Polyhedral dice explained
Polyhedral dice are multi-sided dice used in tabletop role-playing games like Dungeons & Dragons. The standard set includes: D4 (tetrahedron, 4 sides), D6 (cube, 6 sides — the classic dice), D8 (octahedron, 8 sides), D10 (pentagonal trapezohedron, 10 sides), D12 (dodecahedron, 12 sides), D20 (icosahedron, 20 sides), and D100 (also called percentile dice — rolled as two D10s, one showing tens and one showing units).
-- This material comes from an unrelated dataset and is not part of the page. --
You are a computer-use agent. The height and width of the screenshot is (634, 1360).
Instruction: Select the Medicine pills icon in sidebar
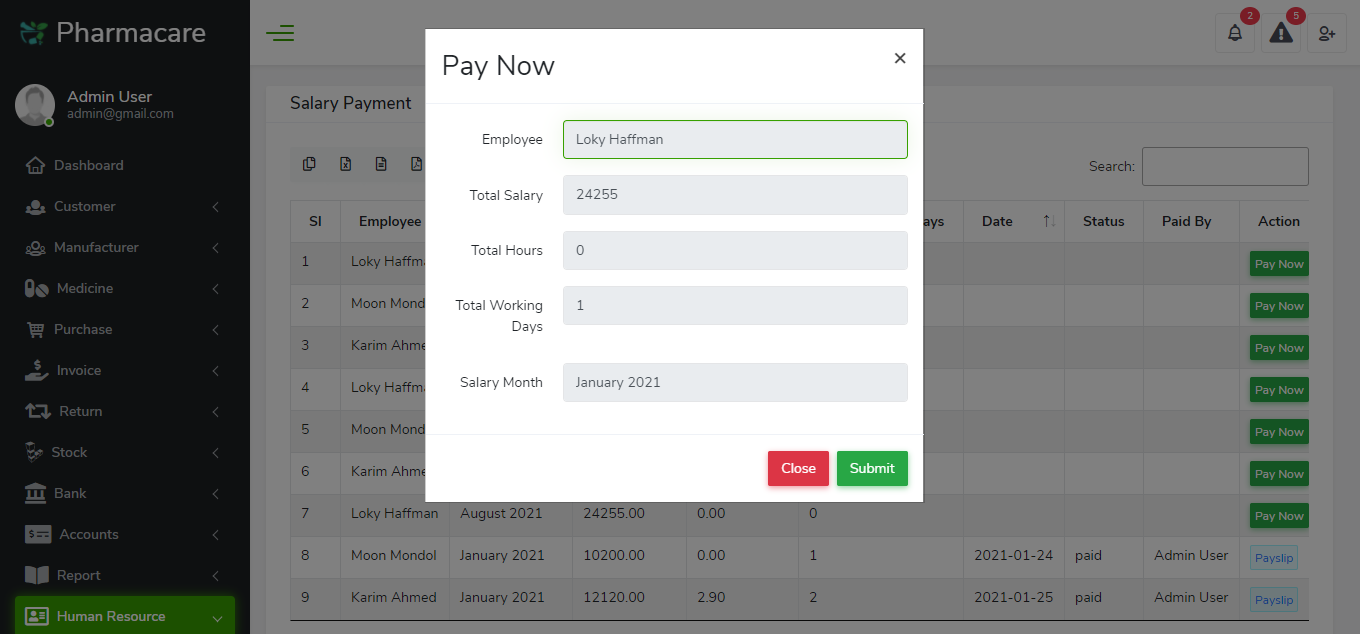(x=36, y=288)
Common uses in tabletop RPGs
In Dungeons & Dragons and similar RPGs: D20 is used for attack rolls, saving throws, and ability checks. D6 appears in damage rolls for weapons like daggers. D8 and D10 are used for larger weapon damage. D12 is relatively rare — used for greataxe damage and some class features. D4 appears for small weapons and some spells. D100 (or 2D10) is used for percentage chance tables.
Rolling multiple dice
Many game mechanics require rolling multiple dice simultaneously. "3D6" means roll three six-sided dice and add them up — this is used in old-school character stat generation, producing results from 3 to 18 with an average of 10.5. "2D8+4" would mean roll two D8 dice, add the results, then add 4. This roller shows each individual die result alongside the total, so you can apply any modifiers yourself.
Unicode dice faces
The six-sided die results are displayed using Unicode dice characters: ⚀ ⚁ ⚂ ⚃ ⚄ ⚅ (Unicode code points U+2680 through U+2685). These characters are part of the Miscellaneous Symbols block and are supported in all modern fonts. For other dice types (D4, D8, etc.), the numeric result is shown in a colored square, as no standard Unicode representations exist for non-cubic dice.